3) Sunday was the ritual weeding of the failed vegetable garden, during which I came up with an idea for a new News Cut series. "Failed compost bins." I've done everything the book says: A combination of browns and greens, regular turning, moisture, sun. After months -- OK, I'll admit it: years -- I have ended up with mere older browns and greens.
Stop your snickering St. Olaf.
Meanwhile, if you'd like to contribute to "failed compost bins," send your pictures to me at firstname.lastname@example.org.
4) There are dumber things in the world, I suppose (paying people to buy a car comes to mind). A woman in New York who can't get a job is suing her college to get the $70,000 back that she paid for a degree in information technology. The ticking time bomb of student loans is about to go off.
5) Gov. Tim Pawlenty's approval ratings shot up six points in the last month, Eric Ostermeier at Smart Politics reports today. The trouble with polls, however, is we don't really know why. Nothing much has changed in recent months. The state is an economic basket case and more people are unemployed here. Perhaps people don't believe times are so tough, perhaps they blame the DFL, or perhaps they've just shrugged their shoulders and pressed on.

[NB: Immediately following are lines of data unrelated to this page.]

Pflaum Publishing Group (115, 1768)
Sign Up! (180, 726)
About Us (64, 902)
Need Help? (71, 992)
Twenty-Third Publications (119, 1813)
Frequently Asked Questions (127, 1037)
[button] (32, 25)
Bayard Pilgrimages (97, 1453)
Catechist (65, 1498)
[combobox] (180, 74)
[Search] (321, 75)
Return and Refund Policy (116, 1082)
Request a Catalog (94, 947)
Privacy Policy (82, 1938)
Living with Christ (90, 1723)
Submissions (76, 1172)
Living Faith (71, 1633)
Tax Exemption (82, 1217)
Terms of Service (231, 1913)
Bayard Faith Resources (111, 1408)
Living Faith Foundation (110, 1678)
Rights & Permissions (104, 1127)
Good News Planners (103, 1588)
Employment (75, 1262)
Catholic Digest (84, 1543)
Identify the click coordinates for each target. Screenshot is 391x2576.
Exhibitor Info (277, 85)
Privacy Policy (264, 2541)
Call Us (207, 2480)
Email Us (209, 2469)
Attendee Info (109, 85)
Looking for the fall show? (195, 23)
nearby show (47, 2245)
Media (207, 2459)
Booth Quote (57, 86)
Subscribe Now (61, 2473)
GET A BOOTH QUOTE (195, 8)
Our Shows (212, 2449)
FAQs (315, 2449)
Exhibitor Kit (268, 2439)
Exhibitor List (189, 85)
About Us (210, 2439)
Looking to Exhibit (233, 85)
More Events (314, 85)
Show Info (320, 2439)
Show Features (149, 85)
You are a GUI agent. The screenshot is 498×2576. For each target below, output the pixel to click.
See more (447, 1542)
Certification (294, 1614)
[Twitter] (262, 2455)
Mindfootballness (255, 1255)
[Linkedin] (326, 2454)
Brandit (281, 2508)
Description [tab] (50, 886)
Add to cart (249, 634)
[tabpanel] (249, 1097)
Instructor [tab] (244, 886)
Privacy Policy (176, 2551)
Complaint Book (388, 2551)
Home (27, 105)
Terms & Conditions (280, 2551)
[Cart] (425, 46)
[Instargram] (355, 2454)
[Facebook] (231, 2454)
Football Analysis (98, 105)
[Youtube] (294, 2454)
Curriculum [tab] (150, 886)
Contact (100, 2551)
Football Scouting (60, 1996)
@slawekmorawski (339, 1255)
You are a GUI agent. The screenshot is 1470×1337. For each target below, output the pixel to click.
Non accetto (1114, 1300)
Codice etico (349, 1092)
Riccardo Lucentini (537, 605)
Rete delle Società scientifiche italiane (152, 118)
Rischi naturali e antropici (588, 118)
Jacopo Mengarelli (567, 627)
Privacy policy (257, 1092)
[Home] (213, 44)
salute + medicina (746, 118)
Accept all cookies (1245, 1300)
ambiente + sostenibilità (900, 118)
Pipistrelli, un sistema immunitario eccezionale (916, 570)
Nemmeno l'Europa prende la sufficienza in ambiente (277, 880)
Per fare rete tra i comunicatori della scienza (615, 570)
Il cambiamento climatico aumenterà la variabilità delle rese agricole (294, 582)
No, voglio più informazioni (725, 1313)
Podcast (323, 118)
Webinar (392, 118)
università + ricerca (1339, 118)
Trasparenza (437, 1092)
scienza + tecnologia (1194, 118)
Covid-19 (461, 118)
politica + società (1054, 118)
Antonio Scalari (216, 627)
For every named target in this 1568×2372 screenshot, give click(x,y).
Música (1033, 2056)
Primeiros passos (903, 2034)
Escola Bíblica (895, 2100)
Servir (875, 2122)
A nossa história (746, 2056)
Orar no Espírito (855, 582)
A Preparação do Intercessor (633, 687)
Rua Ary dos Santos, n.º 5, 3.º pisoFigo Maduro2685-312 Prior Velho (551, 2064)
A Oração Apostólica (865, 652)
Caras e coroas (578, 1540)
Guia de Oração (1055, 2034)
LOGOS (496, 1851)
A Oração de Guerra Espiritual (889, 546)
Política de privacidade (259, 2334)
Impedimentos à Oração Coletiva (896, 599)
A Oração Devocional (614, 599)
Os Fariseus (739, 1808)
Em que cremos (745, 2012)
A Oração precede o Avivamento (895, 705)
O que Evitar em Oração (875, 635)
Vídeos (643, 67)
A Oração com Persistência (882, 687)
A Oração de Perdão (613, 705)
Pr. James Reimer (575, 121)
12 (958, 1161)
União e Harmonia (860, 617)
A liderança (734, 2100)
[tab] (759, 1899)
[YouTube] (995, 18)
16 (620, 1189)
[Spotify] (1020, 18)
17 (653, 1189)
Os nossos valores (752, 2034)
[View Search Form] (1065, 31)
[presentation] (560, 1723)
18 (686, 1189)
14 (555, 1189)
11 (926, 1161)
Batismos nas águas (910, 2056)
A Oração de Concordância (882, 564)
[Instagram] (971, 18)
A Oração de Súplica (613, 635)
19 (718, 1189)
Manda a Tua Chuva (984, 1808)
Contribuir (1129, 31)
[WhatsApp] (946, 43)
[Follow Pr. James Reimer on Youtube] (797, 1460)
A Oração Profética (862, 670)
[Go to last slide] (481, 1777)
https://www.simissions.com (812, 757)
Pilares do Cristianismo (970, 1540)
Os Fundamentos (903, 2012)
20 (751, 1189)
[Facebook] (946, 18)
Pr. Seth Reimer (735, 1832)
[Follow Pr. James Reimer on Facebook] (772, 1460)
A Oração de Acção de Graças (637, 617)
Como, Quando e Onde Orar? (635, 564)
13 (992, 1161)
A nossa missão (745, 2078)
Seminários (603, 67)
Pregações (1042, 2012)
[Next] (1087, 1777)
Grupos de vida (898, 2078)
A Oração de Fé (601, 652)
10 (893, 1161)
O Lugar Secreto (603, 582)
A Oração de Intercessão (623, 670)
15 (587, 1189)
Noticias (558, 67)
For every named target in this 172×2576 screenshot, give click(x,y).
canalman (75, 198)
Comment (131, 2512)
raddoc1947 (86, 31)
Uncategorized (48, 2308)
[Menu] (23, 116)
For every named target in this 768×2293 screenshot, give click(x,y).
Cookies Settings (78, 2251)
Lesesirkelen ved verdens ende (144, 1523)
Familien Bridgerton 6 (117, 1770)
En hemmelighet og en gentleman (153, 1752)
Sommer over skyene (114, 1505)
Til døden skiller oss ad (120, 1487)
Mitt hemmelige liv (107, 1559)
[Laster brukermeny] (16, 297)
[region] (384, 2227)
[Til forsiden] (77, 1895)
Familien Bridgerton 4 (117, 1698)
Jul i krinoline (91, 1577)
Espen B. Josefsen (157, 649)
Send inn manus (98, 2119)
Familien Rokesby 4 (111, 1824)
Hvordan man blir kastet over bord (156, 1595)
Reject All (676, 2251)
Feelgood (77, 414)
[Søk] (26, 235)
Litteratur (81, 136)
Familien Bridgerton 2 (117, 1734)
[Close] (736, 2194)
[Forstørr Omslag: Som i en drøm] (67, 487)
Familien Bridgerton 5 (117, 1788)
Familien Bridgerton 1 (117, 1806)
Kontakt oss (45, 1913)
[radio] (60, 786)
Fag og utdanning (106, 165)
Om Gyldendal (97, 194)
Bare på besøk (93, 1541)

Did someone says unemployed? MPR's Mark Zdechlik reports the economic stimulus plan in Minnesota isn't going to put that many people back to work.
Amazon recently released a new version of its Kindle book reader, a device that allows users to buy and read books, newspapers and other publications in electronic form. Would you trade your books for an electronic version?
WHAT WE'RE DOING
In a few hours I'll be rolling out the update to one of the strangest stories in Minnesota history: The drunk pilots who flew 91 Northwest Airlines passengers from Fargo to Minneapolis in 1990.
Midmorning (9-11 a.m.) - President Obama has lost public support for his health care reform bill, while the political battle on Capitol Hill has heated up. Midmorning gets at the heart of what is ailing Americans about our health care system. Second hour: Jorma Kaukonen and Jack Casady talk about their partnership in Hot Tuna.
Midday (11 a.m. - 1 p.m.) - Former Vikings great Randall McDaniel will be in the studio to talk about his upcoming induction into the Football Hall of Fame and his work the past several years as an elementary school teacher. Second hour: Former CBS News anchor Dan Rather, speaking in Aspen Colorado about the future of the news media. He called for a "federal bailout" of the media.
All Things Considered (3-6:30 p.m.) - The University of Minnesota has put a policy in place to deal with drunken troublemakers at the college's new on-campus stadium. If a student is kicked out of the stadium for being drunk and disorderly, the rest of the season they're required to take a breathalyzer test before each game to prove they're sober. MPR's Tim Post reports it's based on a model in use at the University of Wisconsin.
NPR's Christopher Joyce asks a question that should've been asked months ago: Is it really "green" to buy a hybrid car?
When is Christopher Joyce's segment going to be on?